THE LOW AND PITIFUL BEHAVIOUR OF HEARTFREE; AND THE FOOLISH CONDUCT OF HIS APPRENTICE.
His misfortunes did not entirely prevent Heartfree from closing his eyes. On the contrary, he slept several hours the first night of his confinement. However, he perhaps paid too severely dear both for his repose and for a sweet dream which accompanied it, and represented his little family in one of those tender scenes which had frequently passed in the days of his happiness and prosperity, when the provision they were making for the future fortunes of their children used to be one of the most agreeable topics of discourse with which he and his wife entertained themselves. The pleasantness of this vision, therefore, served only, on his awaking, to set forth his present misery with additional horror, and to heighten the dreadful ideas which now crowded on his mind.
He had spent a considerable time after his first rising from the bed on which he had, without undressing, thrown himself, and now began to wonder at Mrs. Heartfree's long absence; but as the mind is desirous (and perhaps wisely too) to comfort itself with drawing the most flattering conclusions from all events, so he hoped the longer her stay was the more certain was his deliverance. At length his impatience prevailed, and he was just going to despatch a messenger to his own house when his apprentice came to pay him a visit, and on his enquiry informed him that his wife had departed in company with Mr. Wild many hours before, and had carried all his most valuable effects with her; adding at the same time that she had herself positively acquainted him she had her husband's express orders for so doing, and that she was gone to Holland.

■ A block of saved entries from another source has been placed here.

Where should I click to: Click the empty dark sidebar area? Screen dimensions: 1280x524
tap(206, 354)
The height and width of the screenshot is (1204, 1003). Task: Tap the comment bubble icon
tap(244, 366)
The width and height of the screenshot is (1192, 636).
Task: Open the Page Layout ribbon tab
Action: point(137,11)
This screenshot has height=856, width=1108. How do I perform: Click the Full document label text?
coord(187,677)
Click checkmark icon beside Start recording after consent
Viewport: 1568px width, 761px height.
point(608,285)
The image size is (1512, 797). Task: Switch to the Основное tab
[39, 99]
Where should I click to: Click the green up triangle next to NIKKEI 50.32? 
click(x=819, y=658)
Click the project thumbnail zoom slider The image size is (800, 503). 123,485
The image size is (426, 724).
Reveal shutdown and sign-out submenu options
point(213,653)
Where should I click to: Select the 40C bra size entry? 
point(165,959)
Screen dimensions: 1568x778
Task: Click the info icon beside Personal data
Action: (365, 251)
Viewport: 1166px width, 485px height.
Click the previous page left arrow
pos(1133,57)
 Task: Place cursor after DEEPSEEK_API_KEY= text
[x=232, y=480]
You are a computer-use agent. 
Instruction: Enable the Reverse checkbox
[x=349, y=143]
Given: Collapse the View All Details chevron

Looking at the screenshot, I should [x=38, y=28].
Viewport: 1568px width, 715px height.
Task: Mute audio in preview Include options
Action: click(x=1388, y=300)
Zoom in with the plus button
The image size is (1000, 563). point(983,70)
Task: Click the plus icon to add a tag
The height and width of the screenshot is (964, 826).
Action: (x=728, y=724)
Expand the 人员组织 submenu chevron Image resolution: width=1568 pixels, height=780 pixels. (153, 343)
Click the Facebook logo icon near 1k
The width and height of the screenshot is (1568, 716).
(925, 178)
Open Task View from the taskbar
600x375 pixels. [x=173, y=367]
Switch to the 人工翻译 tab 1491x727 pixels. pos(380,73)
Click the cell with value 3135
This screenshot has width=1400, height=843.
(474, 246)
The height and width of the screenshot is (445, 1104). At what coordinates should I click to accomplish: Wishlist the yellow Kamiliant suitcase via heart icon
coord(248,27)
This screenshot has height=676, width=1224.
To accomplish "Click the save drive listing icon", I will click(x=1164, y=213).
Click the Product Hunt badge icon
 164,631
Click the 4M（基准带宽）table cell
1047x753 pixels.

It is the observation of many wise men, who have studied the anatomy of the human soul with more attention than our young physicians generally bestow on that of the body, that great and violent surprize hath a different effect from that which is wrought in a good housewife by perceiving any disorders in her kitchen; who, on such occasions, commonly spreads the disorder, not only over her whole family, but over the whole neighbourhood. --Now, these great calamities, especially when sudden, tend to stifle and deaden all the faculties, instead of rousing them; and accordingly Herodotus tells us a story of Croesus king of Lydia, who, on beholding his servants and courtiers led captive, wept bitterly, but, when he saw his wife and children in that condition, stood stupid and motionless; so stood poor Heartfree on this relation of his apprentice, nothing moving but his colour, which entirely forsook his countenance.
The apprentice, who had not in the least doubted the veracity of his mistress, perceiving the surprize which too visibly appeared in his master, became speechless likewise, and both remained silent some minutes, gazing with astonishment and horror at each other. At last Heartfree cryed out in an agony, "My wife deserted me in my misfortunes!" "Heaven forbid, sir!" answered the other. "And what is become of my poor children?" replied Heartfree. "They are at home, sir," said the apprentice. "Heaven be praised! She hath forsaken them too!" cries Heartfree: "fetch them hither this instant. Go, my dear Jack, bring hither my little all which remains now: fly, child, if thou dost not intend likewise to forsake me in my afflictions." The youth answered he would die sooner than entertain such a thought, and, begging his master to be comforted, instantly obeyed his orders.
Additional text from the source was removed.